Attachment theory, according to R. Chris Fraley, a researcher at the University of Illinois, is the idea that people will exhibit different forms of attachment to people they are close to. The theory was initially explored by John Bowlby in a series of papers he released in the 1950s and 1960s. Bowlby’s idea was that three different types of attachment define how a person acts and responds to people: anxiety attachment, or desiring someone to be close; avoidant attachment, or avoiding people; or secure attachment, or generally being unaffected by the comings and goings of people.
Initially Bowlby believed that people would always conform to these three categories, but research has proven that this is not true. New studies continue to show that at any given time a person can fall in any of the categories, but people tend to stay within their own attachment category. In light of these advances, Gillath and his colleagues began looking for a model that could be used as a standard for research in mapping adult attachment.
The model was based on a 52 questions given to 347 undergraduate students, 54% of whom were in a romantic relationship at the time. The students were instructed to respond to each question with a number one through seven. A rating of one meant disagree strongly and seven meant agree strongly. They were also instructed to only respond as they currently felt. After analyzing the results, the final version of the study is now being published, presented to national conventions, and used in the United Kingdom and the Netherlands.
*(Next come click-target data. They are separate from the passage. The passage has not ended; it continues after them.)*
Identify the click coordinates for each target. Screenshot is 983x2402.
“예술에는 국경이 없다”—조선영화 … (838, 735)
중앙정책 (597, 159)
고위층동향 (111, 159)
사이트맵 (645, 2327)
Gillath has also presented to KU researchers as well.
“I’ve presented the measure to a few of my colleagues from the clinical program here at KU, and these days we’re developing ways they will be able to use the [State Adult Attachment Measure] in their studies,” Gillath said.
Gillath also described what he said was an interesting trend in the data.
“Whereas the distribution for anxiety seems like a normal distribution, the ones for security and avoidance are both skewed, with one mirroring the other,” Gillath said.
Doctor Josh Hart, a PhD who helped with the study from Lawrence University in Wisconsin said that when the study began, all the researchers were much closer together.
“I think we originally expected to complete the project in a year or so, but it has now been several years… All the researchers on the project were at the same university for most of the project,” Hart said.
Hart also said he is excited for the future of the study, but does wish that some further work could have been done on the project.
“I would call it a success, with some qualifications. I wish we had been able to run more studies to validate the measure, and I also wish we could redo some of the steps of scale construction, to see what we would come up with having learned what we have about the process,” Hart said.